DOJ charges Southern Poverty Law Center with fraud over secret funding of extremist groups

Acting U.S. Attorney General Todd Blanche speaks during a press conference with FBI Director Kash Patel next to him, at the Department of Justice in Washington, April 21, 2026.

Mandel Ngan | AFP | Getty Images

The Department of Justice on Tuesday announced a bombshell 11-count fraud indictment accusing the Southern Poverty Law Center of secretly funding leaders and organizers of white supremacist, racist and other hate groups that the civil rights group claimed to be battling.

“The SPLC’s paid informants (‘field sources’) engaged in the active promotion of racist groups at the same time time that the SPLC was denouncing the same groups on its website,” alleges the indictment returned by a grand jury in the U.S. District Court in Montgomery, Alabama, on Tuesday.

The SPLC, which is a non-profit civil rights group, is charged with six counts of wire fraud, four counts of bank fraud, and one count of money laundering.

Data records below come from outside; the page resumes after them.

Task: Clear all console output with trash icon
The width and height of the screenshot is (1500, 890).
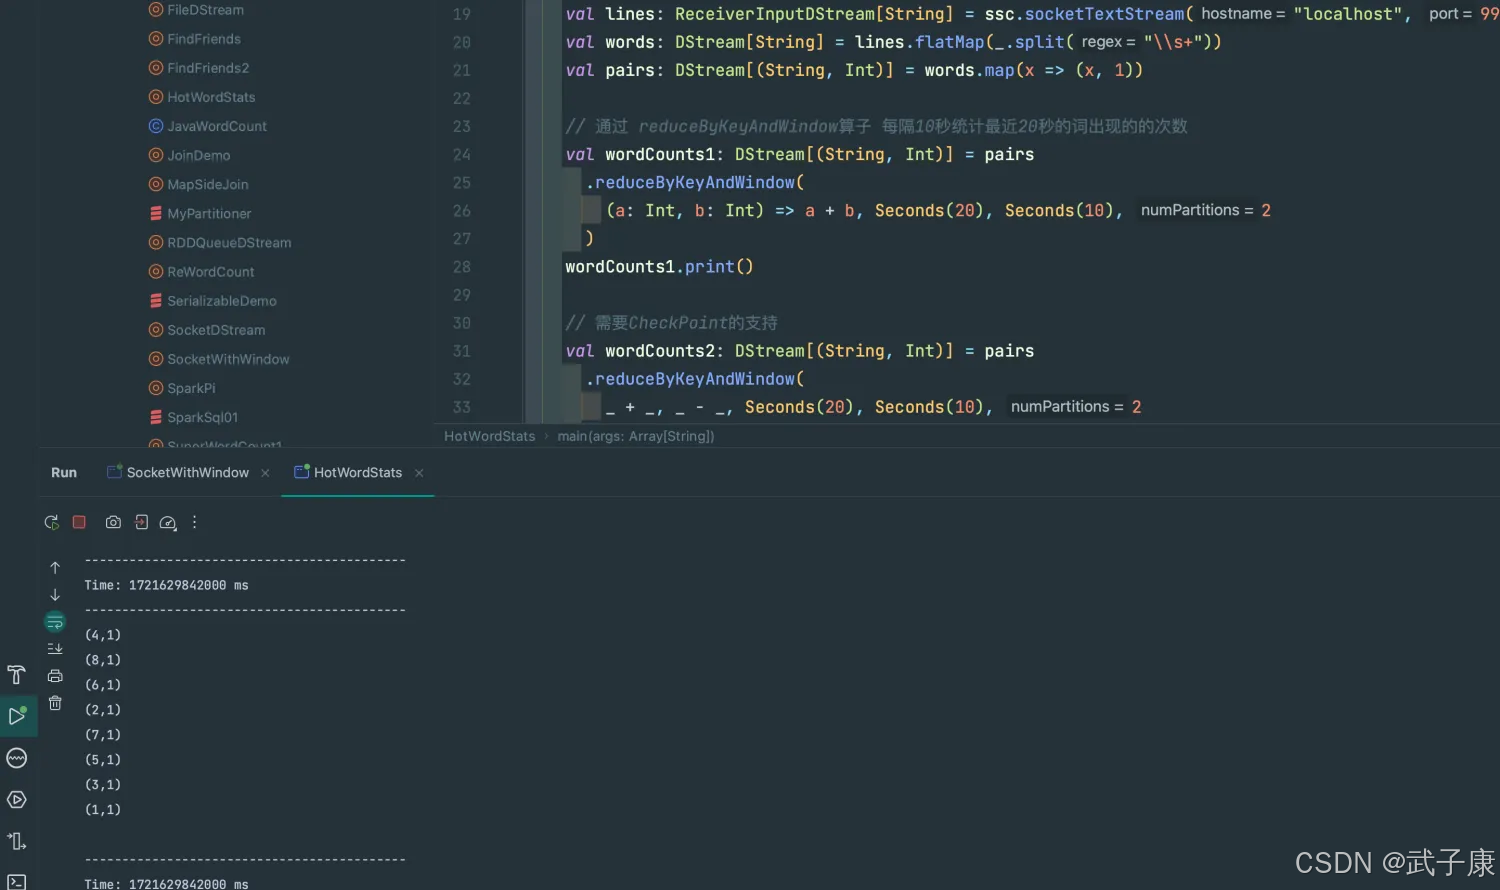Action: pyautogui.click(x=55, y=703)
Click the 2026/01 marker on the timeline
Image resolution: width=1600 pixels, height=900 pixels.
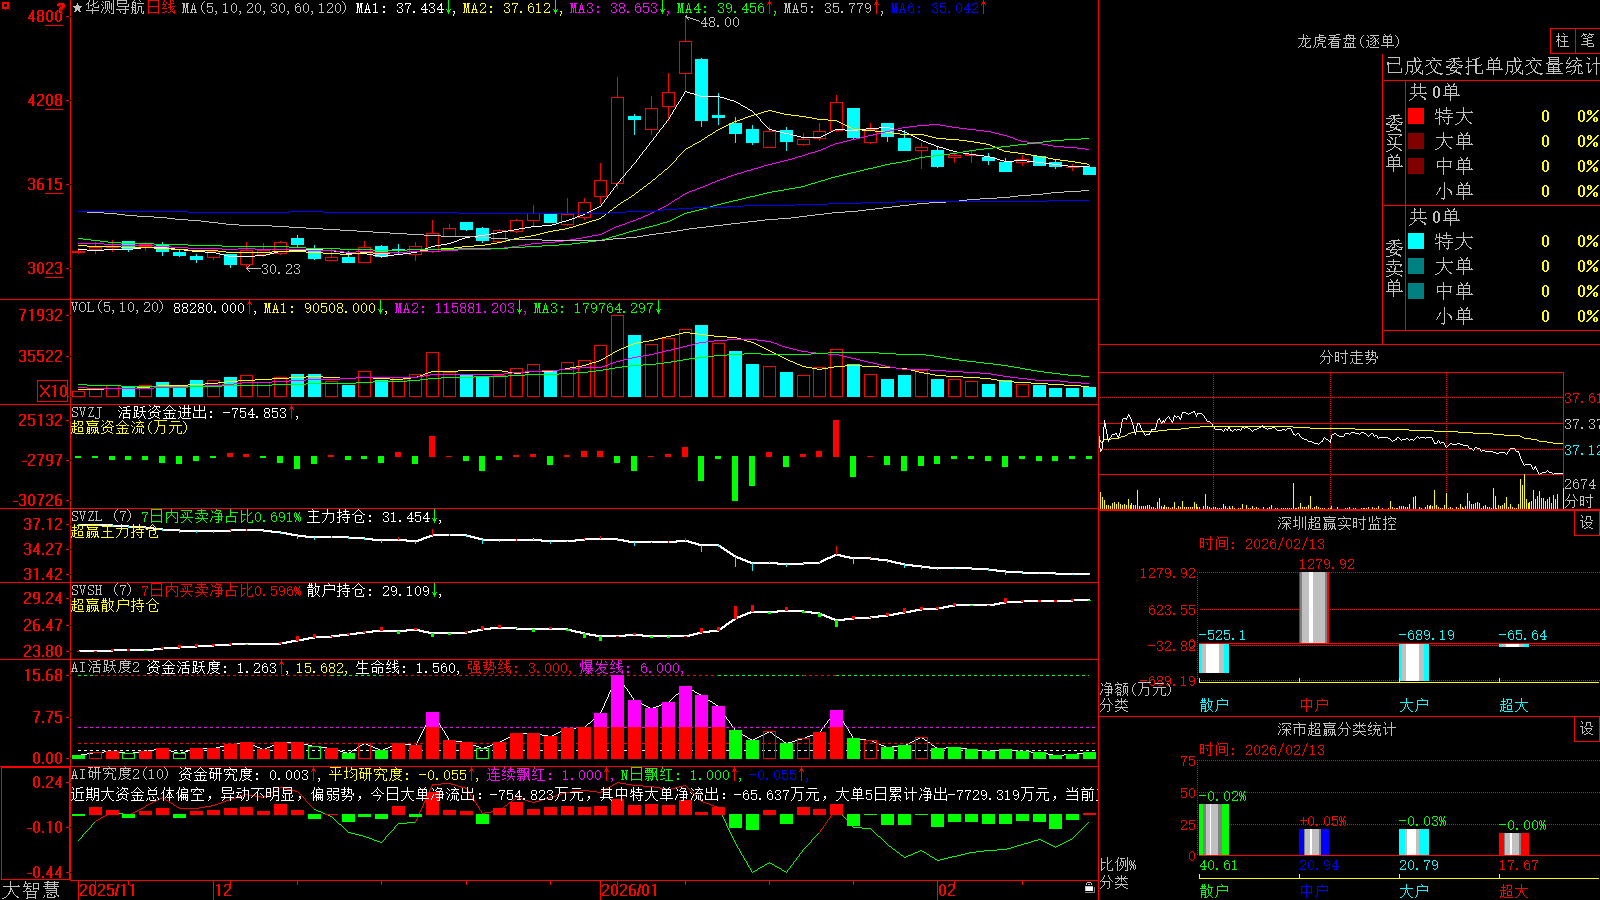coord(630,890)
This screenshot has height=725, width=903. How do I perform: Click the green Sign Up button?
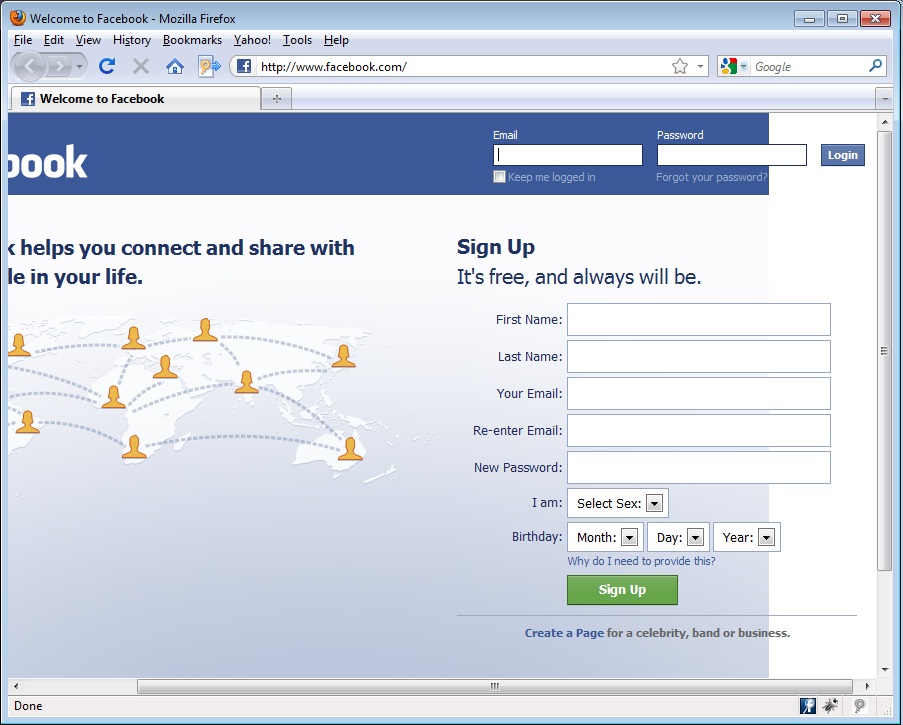click(622, 590)
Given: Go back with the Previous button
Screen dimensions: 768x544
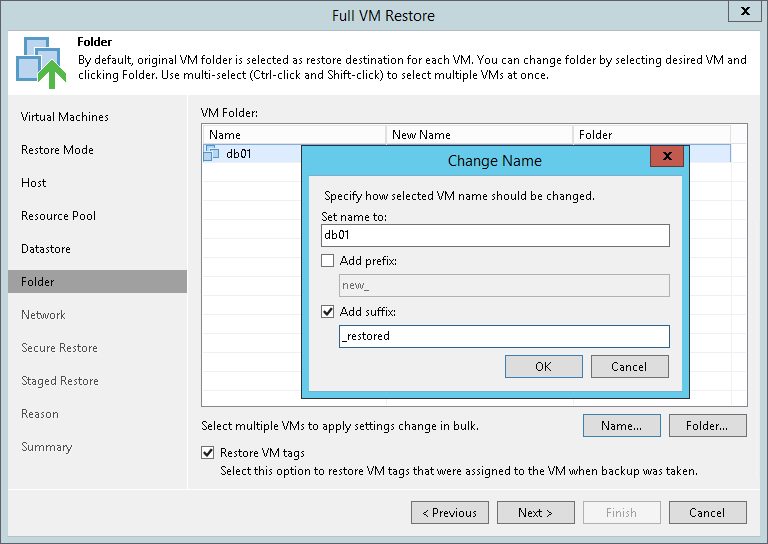Looking at the screenshot, I should click(450, 513).
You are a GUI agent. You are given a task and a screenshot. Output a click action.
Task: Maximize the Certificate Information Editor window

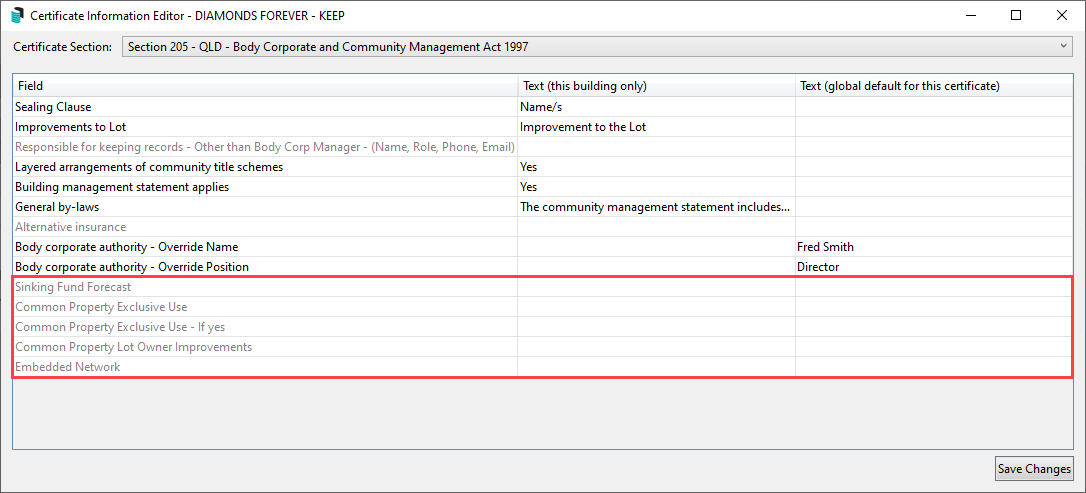1016,15
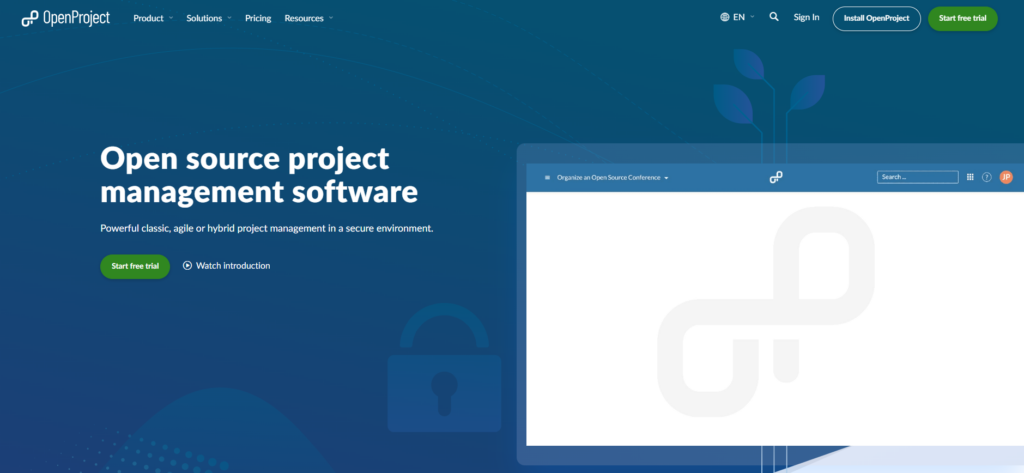Click the OpenProject logo in the navbar
The width and height of the screenshot is (1024, 473).
pyautogui.click(x=66, y=18)
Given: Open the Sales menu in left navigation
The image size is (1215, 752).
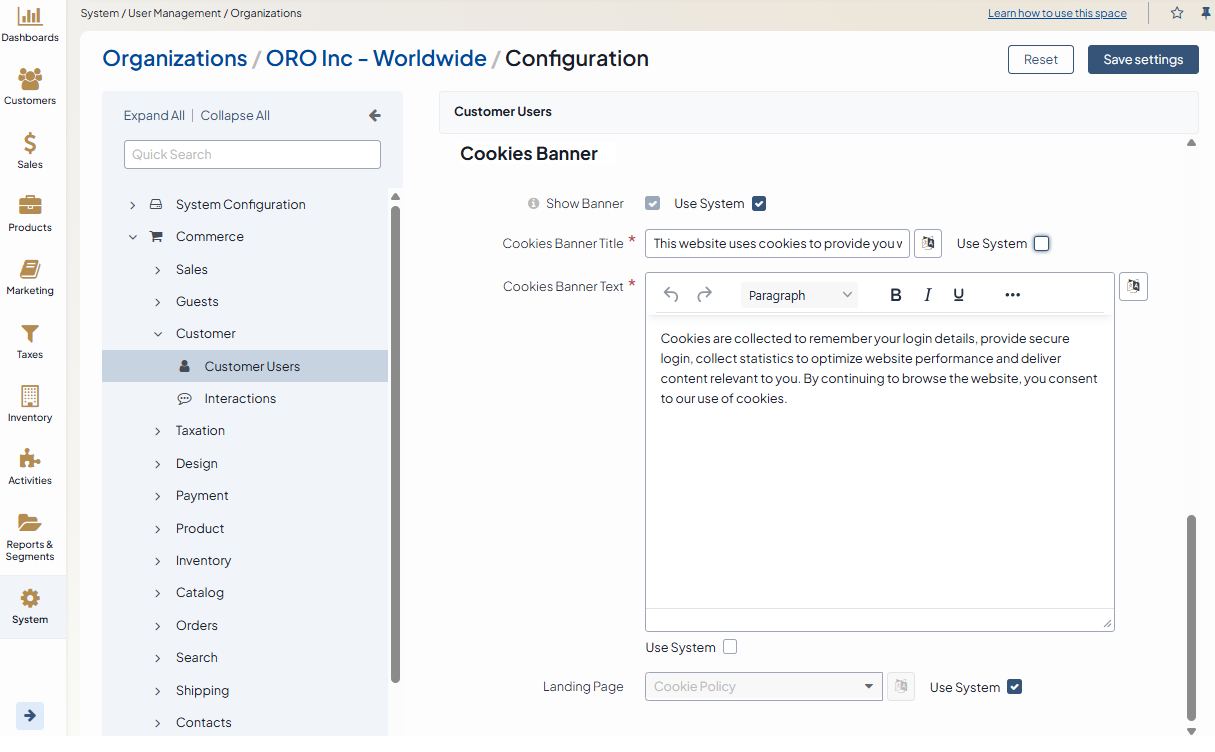Looking at the screenshot, I should point(30,150).
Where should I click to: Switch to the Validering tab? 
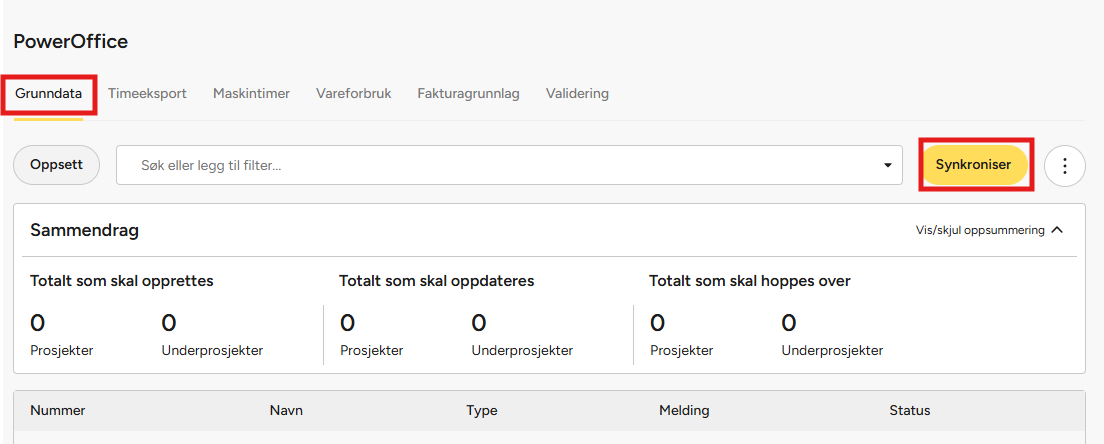(577, 94)
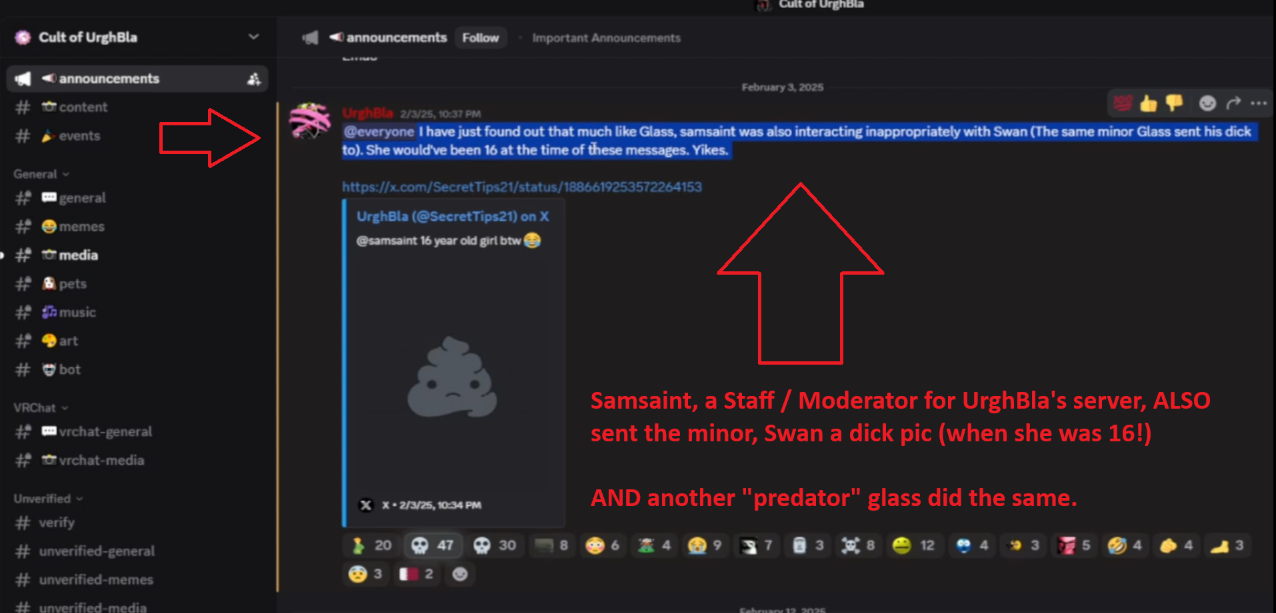Image resolution: width=1276 pixels, height=613 pixels.
Task: Click the forward message arrow icon
Action: (x=1233, y=102)
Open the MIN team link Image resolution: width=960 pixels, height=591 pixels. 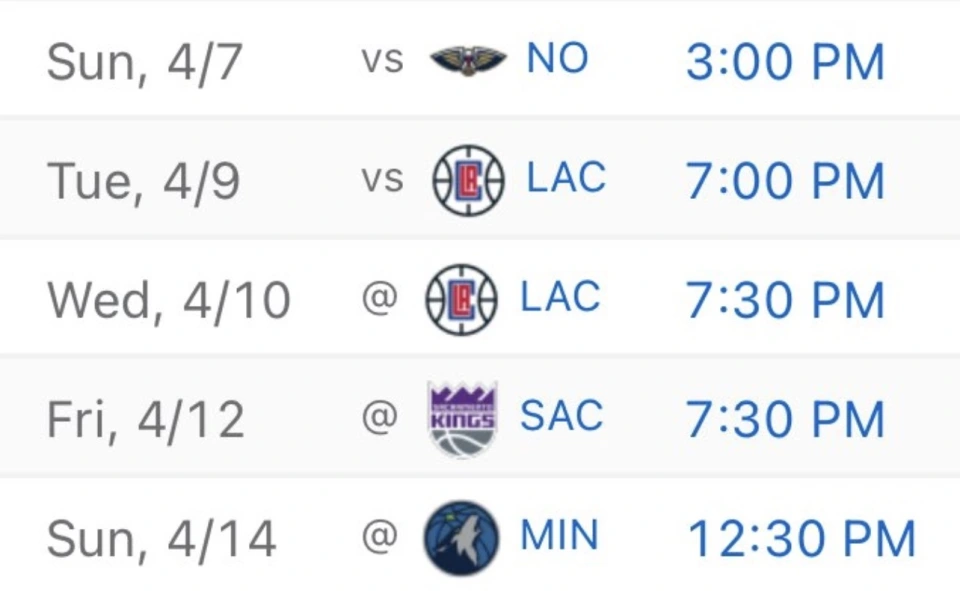pos(559,535)
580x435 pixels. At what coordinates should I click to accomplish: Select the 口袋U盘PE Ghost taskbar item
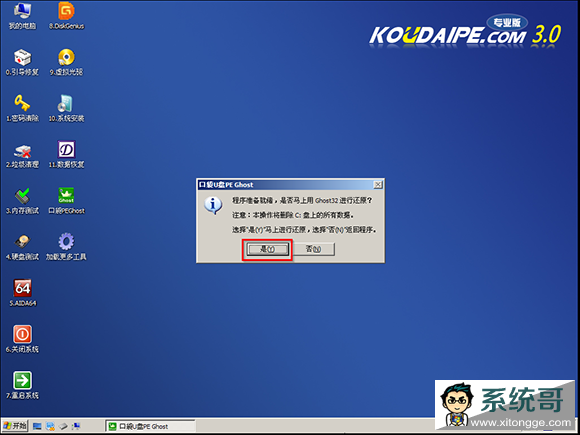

Between 2014 and 2023, the SPLC paid at least $3 million to eight individuals, some of whom were associated with the Ku Klux Klan, the United Klans of America, the National Socialist Party of America, the Aryan Nations-affiliated Sadistic Souls Motorcycle Club, and the America Front, said Acting U.S. Attorney General Todd Blanche at a press conference.

“The SPLC was not dismantling the groups,” said Blanche, as FBI Director Kash Patel stood at his side. “It was instead manufacturing the extremism it purports to oppose by paying sources to stoke racial hatred.”

“One troubling example, is the SPLC was paying a member of the leadership group that planned the Unite the Right protest in Charlottesville, Virginia, that resulted in the death of one person, and injured dozens more,” the acting attorney general said, noting that the indictment alleged that the group paid the person about $270,000 over the course of eight years.

The SPLC earlier Tuesday said it was the subject of a criminal probe by the DOJ, and that the focus of the probe appeared to be on the group’s prior use of paid, confidential informants “to gather credible intelligence on extremely violent groups.”

The group’s interim CEO, Bryan Fair, in a statement responding to Blanche’s press conference, said, “We are outraged by the false allegations levied against SPLC – an organization that for 55 years has stood as a beacon of hope fighting white supremacy and various forms of injustice to create a multi-racial democracy where we can all live and thrive.

“Taking on violent hate and extremist groups is among the most dangerous work there is, and we believe it is also among the most important work we do. To be clear, this program saved lives,” Fair said.

“SPLC will vigorously defend ourselves, our staff and our work; we will continue to fight hate; and we will continue to envision and create a safer and more just world,” he said.

FBI Director Patel in October said the FBI would sever ties with the SPLC, calling it a “partisan smear machine.”